### KUTIPAN TEKS:
Memasuki abad 20, terjadi ’migrasi tradisi ilmiah’ sosiologi dari Eropa Barat ke Amerika
Serikat. Sosiologi pada abad 20 berkembang pesat di Amerika Serikat. Perlu
diperhatikan pula konteks Amerika Serikat pada abad awal 20. Saat itu, industrialisasi
dan urbanisasi terjadi secara besar-besaran di perkotaan di Amerika Serikat. Akibat dari
industrialisasi ini adalah perubahan sosial dengan ekskalasi yang besar. Masyarakat
desa dan kota terlihat mencolok perbedaannya. Kondisi demikian memantik kaum
intelektual Amerika untuk mengkaji gejala-gejala sosial yang timbul akibat perubahan
sosial. Sosiologi menjadi salah satu studi ilmu sosial yang paling diminati.
Perlu ditegaskan pula di sini, migrasi tradisi ilmiah sosiologi ke Amerika Serikat tidak
lantas membuat sejarah perkembangan sosiologi di Eropa Barat berhenti. Intelektual
Jerman Max Weber mengkritik metode ilmiah sosiologi yang muncul pada abad 19.
Weber berpendapat, metode ilmu alam tidak relevan diterapkan pada ilmu sosial. Ilmu
sosial menjadikan manusia sebagai subjeknya, sehingga terkandung unsur subjektivitas
dalam ilmu sosial. Hal ini berbeda dengan ilmu alam yang mengedepankan unsur
objektivitas. Weber mengusulkan, alih-alih menjadikan masyarakat sebagai objek
penelitian, sosiologi seharusnya meneliti tindakan-tindakan sosial yang bersifat
subjektif.

### CEK PEMAHAMAN:
**1.** Ketik ulang kutipan tentang sejarah sosiologi, mulai dari "Perlu ditegaskan pula" dan terus sampai "pada abad 19.".
**2.** Sebutkan semua nama negara atau wilayah yang muncul dalam kutipan tentang sejarah sosiologi.
**3.** Teruskan kutipan tentang sejarah sosiologi mulai setelah kalimat terakhirnya.

### BAHAN YANG DIBERIKAN:
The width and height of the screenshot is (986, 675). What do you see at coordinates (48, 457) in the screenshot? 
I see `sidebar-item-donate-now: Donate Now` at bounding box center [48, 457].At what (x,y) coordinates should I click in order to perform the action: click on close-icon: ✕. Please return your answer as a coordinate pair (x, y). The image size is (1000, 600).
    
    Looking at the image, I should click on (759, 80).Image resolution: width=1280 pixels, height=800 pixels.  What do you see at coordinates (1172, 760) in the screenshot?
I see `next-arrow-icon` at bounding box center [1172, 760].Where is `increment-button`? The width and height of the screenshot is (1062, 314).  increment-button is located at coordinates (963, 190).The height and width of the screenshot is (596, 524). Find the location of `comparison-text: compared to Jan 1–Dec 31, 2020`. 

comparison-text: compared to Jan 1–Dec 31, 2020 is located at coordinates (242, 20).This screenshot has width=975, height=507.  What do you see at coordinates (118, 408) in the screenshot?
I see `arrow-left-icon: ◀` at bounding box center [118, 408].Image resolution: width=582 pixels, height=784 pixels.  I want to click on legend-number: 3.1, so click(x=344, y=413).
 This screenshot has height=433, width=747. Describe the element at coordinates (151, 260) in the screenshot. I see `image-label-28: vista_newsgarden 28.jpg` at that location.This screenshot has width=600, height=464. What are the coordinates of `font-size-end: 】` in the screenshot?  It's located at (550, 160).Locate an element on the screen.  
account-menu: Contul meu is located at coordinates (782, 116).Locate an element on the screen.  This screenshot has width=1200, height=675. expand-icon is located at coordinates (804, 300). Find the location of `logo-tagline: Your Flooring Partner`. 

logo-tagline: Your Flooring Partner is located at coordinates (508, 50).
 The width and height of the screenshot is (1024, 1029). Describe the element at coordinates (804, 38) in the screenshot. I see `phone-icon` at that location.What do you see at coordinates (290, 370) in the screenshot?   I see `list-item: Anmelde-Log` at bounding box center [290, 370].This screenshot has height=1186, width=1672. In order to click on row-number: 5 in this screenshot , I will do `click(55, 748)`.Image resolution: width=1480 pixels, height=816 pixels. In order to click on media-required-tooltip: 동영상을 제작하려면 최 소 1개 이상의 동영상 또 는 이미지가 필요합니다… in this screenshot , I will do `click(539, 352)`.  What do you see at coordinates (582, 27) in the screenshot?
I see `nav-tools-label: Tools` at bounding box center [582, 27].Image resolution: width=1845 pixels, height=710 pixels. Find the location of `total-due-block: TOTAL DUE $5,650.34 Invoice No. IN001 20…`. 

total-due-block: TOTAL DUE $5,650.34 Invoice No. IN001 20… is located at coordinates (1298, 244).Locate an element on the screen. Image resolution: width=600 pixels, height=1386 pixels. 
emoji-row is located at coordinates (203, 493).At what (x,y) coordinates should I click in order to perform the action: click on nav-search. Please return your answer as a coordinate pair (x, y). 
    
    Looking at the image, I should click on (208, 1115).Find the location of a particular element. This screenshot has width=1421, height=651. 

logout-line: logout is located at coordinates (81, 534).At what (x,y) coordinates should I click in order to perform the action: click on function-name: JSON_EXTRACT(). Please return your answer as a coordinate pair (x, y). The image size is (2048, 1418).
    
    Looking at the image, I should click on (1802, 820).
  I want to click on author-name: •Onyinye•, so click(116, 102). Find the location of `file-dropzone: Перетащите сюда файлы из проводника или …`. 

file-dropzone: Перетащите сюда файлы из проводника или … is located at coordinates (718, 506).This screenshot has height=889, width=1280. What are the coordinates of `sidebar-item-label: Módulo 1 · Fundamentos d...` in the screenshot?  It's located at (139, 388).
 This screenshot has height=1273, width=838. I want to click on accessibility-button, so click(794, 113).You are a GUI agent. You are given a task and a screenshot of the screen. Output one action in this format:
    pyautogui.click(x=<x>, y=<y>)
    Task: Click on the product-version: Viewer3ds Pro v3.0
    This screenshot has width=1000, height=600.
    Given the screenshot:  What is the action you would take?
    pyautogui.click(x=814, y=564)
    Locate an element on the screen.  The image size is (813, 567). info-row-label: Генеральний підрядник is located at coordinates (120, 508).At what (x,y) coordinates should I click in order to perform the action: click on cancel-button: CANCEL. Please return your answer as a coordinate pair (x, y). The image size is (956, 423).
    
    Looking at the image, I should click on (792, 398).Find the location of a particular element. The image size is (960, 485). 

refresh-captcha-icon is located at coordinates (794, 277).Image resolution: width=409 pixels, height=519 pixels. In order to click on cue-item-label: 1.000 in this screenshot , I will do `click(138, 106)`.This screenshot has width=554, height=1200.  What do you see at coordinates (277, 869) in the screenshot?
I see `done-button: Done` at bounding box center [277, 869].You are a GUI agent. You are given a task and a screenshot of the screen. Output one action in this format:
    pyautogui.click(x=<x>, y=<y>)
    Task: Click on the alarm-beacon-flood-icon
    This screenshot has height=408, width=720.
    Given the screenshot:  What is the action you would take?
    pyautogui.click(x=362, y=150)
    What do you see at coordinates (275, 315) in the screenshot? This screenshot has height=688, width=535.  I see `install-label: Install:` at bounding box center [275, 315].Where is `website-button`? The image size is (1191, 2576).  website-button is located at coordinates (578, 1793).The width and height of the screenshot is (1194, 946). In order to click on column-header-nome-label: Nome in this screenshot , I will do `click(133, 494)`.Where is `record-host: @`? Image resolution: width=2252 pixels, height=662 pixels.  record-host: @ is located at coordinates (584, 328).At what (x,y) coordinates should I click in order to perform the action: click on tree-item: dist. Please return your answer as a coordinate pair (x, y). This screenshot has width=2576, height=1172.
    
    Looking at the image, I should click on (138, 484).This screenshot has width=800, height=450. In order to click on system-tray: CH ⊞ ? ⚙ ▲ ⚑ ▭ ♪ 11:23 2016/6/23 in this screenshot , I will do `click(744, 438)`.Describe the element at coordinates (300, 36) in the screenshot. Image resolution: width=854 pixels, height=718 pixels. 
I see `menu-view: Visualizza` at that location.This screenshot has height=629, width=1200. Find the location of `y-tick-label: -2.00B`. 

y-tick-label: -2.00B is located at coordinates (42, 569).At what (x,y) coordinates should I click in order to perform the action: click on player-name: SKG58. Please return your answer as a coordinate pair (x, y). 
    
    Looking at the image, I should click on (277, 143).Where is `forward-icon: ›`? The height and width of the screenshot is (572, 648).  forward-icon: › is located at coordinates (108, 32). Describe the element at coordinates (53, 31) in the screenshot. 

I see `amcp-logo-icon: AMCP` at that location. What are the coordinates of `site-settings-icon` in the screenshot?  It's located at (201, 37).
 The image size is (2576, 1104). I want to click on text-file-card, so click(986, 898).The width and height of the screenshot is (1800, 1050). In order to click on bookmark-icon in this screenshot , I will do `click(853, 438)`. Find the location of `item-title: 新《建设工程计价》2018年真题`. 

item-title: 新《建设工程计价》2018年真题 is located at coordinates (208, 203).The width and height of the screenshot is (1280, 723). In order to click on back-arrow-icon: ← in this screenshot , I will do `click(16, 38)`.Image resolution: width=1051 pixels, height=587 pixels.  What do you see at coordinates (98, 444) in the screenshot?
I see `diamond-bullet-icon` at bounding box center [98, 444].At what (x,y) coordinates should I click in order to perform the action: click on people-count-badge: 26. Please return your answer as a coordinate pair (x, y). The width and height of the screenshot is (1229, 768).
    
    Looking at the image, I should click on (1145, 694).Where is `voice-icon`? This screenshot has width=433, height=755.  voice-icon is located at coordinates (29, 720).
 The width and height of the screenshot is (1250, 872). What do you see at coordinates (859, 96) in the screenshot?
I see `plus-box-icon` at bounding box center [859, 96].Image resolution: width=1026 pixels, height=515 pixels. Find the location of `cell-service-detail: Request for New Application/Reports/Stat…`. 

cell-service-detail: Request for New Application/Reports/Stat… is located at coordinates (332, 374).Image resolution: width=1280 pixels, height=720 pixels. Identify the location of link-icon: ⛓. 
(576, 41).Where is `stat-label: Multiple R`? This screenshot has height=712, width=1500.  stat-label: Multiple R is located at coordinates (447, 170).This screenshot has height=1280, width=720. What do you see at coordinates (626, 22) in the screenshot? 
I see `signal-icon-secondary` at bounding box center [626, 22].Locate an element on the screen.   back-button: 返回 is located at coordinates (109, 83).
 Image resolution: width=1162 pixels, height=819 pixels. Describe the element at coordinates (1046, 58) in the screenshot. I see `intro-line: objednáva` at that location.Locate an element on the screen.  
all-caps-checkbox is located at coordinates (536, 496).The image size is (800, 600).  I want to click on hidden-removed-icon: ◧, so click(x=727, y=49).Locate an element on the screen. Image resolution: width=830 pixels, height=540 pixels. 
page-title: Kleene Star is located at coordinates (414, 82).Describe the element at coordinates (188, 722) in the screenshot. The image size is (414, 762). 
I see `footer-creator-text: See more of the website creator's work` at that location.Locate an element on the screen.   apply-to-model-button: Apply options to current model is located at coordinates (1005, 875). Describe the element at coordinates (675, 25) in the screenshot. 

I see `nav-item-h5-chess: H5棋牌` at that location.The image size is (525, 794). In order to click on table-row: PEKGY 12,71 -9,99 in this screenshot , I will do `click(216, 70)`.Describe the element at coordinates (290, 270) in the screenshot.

### KUNCI JAWABAN:
**1.**
Perlu ditegaskan pula di sini, migrasi tradisi ilmiah sosiologi ke Amerika Serikat tidak
lantas membuat sejarah perkembangan sosiologi di Eropa Barat berhenti. Intelektual
Jerman Max Weber mengkritik metode ilmiah sosiologi yang muncul pada abad 19.

**2.** Eropa Barat, Amerika Serikat, Jerman

**3.**
Secara kontras, unsur objektivitas sosiologi justru berkembang di Amerika Serikat
melalui karya tokoh besar Talcott Parsons. Pada 1937 Parsons menerbitkan buku ”The
Structure of Social Action” yang secara signifikan berpengaruh pada perkembangan
teori sosiologi. Parsons banyak dipengaruhi oleh Dukheim dan Weber, tanpa menaruh
perhatian sama sekali pada Marx. Interpretasinya terhadap masyarakat Amerika Serikat
mempengaruhi perkembangan teori sosiologi Amerika beberapa tahun kemudian.
Implikasinya, teori Marxisme terkekslusi dari legitimasi ilmiah sosiologi Amerika.
Parsons banyak mengelaborasikan teori fungsionalisme struktural dalam menganalisis
sistem sosial. Sosiologi yang berkembang di Amerika pada periode Parsonian adalah
sosiologi makro.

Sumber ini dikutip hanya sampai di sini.